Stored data
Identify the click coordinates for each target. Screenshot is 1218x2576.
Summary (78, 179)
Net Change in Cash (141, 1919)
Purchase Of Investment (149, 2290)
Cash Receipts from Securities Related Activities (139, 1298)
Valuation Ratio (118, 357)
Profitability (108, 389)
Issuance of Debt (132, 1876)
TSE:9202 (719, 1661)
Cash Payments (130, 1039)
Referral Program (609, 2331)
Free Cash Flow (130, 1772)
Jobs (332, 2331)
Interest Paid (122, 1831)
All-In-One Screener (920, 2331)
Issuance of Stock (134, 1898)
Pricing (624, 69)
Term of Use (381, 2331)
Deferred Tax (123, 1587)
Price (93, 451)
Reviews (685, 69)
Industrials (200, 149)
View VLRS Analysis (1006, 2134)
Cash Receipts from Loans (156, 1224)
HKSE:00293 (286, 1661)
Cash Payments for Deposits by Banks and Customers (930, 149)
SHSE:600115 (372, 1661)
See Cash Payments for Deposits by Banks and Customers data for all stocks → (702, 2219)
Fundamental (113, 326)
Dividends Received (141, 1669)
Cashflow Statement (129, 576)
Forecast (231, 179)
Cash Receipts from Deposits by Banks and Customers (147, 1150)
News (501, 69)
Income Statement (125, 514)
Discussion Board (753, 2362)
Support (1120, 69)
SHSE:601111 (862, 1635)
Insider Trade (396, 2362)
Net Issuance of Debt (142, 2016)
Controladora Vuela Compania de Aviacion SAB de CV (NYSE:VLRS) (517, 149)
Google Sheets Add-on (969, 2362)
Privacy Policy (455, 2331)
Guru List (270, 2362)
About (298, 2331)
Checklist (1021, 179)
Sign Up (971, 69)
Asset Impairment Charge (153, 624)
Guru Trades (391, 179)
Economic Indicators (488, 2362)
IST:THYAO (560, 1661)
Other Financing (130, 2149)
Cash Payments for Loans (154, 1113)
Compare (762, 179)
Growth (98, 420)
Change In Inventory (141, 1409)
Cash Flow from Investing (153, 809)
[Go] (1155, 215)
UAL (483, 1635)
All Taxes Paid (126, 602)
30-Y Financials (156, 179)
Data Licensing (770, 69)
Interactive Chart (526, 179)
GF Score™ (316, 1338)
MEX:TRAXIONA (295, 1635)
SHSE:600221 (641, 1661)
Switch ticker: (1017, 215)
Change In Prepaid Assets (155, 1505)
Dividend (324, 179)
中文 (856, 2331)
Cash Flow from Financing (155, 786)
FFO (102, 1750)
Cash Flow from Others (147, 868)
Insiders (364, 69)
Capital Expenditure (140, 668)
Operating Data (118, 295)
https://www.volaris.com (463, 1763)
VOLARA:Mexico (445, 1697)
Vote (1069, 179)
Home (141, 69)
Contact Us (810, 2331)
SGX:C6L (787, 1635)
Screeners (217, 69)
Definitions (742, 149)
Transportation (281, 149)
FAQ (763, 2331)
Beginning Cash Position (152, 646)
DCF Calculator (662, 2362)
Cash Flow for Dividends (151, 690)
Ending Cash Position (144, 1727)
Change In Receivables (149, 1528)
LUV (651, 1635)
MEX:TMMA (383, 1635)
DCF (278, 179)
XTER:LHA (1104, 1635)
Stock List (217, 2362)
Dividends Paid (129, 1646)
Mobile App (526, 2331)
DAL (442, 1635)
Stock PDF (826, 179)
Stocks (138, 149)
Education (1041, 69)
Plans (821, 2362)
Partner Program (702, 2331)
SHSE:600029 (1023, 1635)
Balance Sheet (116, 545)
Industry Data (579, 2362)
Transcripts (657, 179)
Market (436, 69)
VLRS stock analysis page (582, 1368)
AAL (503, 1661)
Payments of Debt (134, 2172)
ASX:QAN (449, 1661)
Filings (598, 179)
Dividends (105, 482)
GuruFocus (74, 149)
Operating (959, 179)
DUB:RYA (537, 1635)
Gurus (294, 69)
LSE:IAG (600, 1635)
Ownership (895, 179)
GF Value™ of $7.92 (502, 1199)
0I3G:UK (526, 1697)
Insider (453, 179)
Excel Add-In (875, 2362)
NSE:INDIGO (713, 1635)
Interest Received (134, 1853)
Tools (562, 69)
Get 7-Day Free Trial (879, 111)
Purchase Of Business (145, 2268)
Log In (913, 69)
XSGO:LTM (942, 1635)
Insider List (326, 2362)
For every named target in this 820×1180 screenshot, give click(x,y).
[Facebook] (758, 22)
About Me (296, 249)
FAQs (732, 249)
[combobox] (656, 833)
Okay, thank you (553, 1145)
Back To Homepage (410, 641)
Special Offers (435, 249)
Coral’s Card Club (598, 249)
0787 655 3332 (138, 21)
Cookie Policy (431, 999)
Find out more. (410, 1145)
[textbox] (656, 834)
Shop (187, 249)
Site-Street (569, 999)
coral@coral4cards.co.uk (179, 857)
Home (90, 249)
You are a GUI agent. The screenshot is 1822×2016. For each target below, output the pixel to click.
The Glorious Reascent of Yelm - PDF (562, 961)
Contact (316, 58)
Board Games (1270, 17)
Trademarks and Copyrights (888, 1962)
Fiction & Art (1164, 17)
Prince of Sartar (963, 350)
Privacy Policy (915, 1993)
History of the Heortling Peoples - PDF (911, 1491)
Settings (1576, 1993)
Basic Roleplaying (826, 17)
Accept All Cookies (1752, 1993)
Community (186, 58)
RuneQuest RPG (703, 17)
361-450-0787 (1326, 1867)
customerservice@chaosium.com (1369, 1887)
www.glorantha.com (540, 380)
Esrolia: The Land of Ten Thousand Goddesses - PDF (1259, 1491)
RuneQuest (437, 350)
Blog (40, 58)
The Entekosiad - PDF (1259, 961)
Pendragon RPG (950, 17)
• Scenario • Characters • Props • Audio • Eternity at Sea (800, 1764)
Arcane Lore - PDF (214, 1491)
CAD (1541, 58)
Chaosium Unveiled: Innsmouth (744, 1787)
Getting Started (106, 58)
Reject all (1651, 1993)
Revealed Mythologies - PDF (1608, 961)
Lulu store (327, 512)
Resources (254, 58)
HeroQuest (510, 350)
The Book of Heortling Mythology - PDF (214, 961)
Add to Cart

- **Your task**: The expected answer is an exact copy of the lines beginning at the one with "RuneQuest (437, 350)" and running to the end of the entries above.

- **Result for this task**:
RuneQuest (437, 350)
Blog (40, 58)
The Entekosiad - PDF (1259, 961)
Pendragon RPG (950, 17)
• Scenario • Characters • Props • Audio • Eternity at Sea (800, 1764)
Arcane Lore - PDF (214, 1491)
CAD (1541, 58)
Chaosium Unveiled: Innsmouth (744, 1787)
Getting Started (106, 58)
Reject all (1651, 1993)
Revealed Mythologies - PDF (1608, 961)
Lulu store (327, 512)
Resources (254, 58)
HeroQuest (510, 350)
The Book of Heortling Mythology - PDF (214, 961)
Add to Cart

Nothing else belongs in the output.